Action item >>
Among the entries, find the lines with the string "screenshot" and report them.

The records >>
*** Begin section ***
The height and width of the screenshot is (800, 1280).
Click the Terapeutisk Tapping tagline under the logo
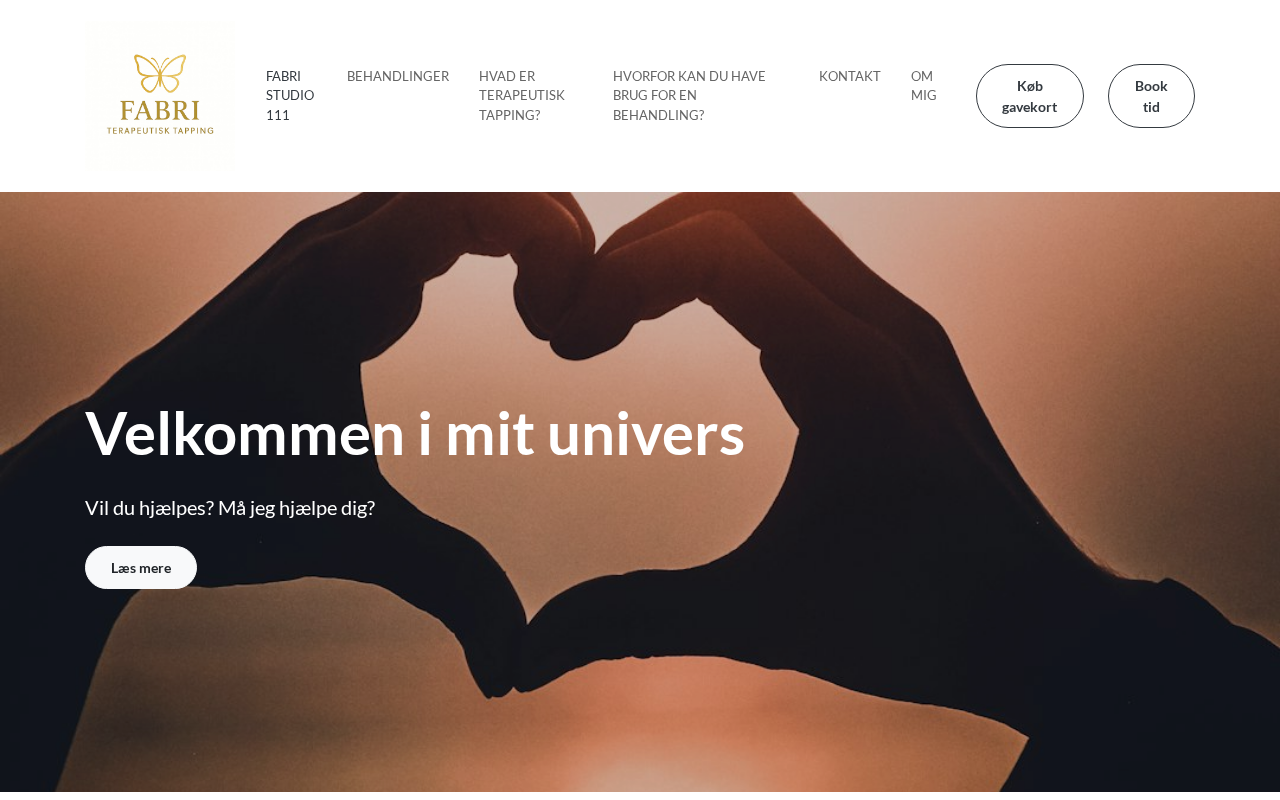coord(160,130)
*** End section ***
*** Begin section ***
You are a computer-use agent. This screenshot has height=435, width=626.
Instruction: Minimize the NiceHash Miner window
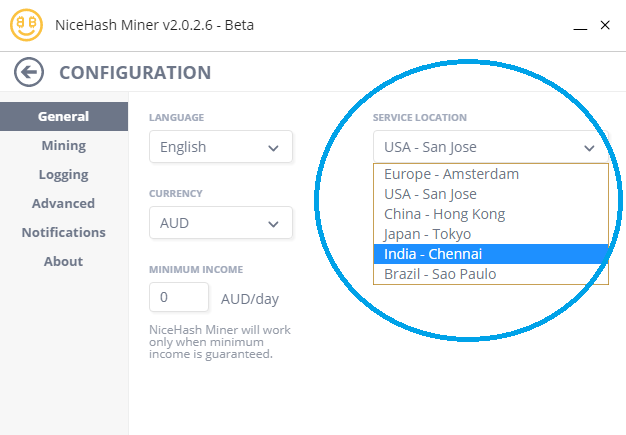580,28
*** End section ***
Expected output >>
The height and width of the screenshot is (800, 1280).
You are a computer-use agent. This screenshot has height=435, width=626.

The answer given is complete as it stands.